Noam Chomsky costumava dizer que para entender a verdade, vale a pena observar a imprensa de negócios, pois seus leitores querem saber o que está acontecendo.
Recentemente, o que o CEO da McDonald’s, Chris Kempczinski, disse numa entrevista à CNBC, revela uma visão ágil sobre o comportamento do consumidor nos Estados Unidos e no resto do mundo.
Ele mencionou que, especialmente entre as camadas de renda média e baixa, as pessoas enfrentam muita pressão. Enquanto o consumo entre os usuários de renda alta permanece em boa fase — com mercados de ações em patamares próximos ao recorde e viagens internacionais em retomada —, a situação para os segmentos médios e inferiores é bem diferente.
Segundo Kempczinski, o tráfego entre clientes de renda menor caiu consideravelmente, com muitos até pulando o café da manhã. “Essas famílias estão sob forte aperto no nosso setor”, afirmou, destacando que muitas optam por pular uma refeição ou comer em casa.

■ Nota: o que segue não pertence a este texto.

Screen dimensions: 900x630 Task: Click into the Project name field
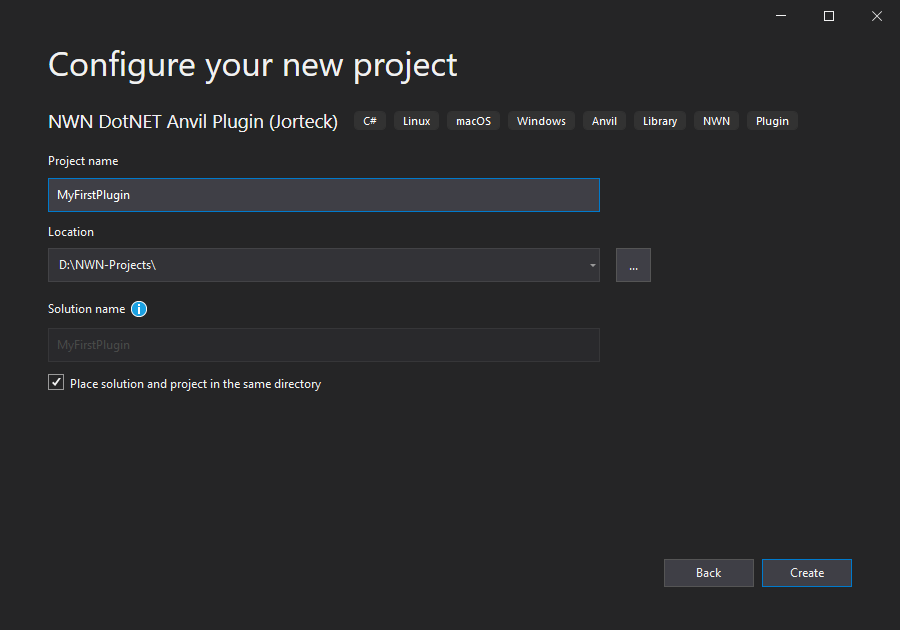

Já o segmento de consumidores mais ricos não parece sentir o impacto, nem está reduzindo seus padrões de consumo.
Na linha de receita, os franqueados estariam perto de uma queda de cerca de 10% em relação aos picos históricos de fluxo de caixa. Essa percepção é relevante para investidores: vale evitar negócios sensíveis às oscilações das camadas de renda mais baixa e médio-baixa, e favorecer marcas de alto padrão, viagens premium, viagens corporativas e empresas com poder de precificação.
Pode haver uma tentativa de equilibrar isso com lojas de menor valor, mas esse caminho é arriscado, principalmente diante de possíveis cortes em benefícios sociais como programas de assistência alimentar.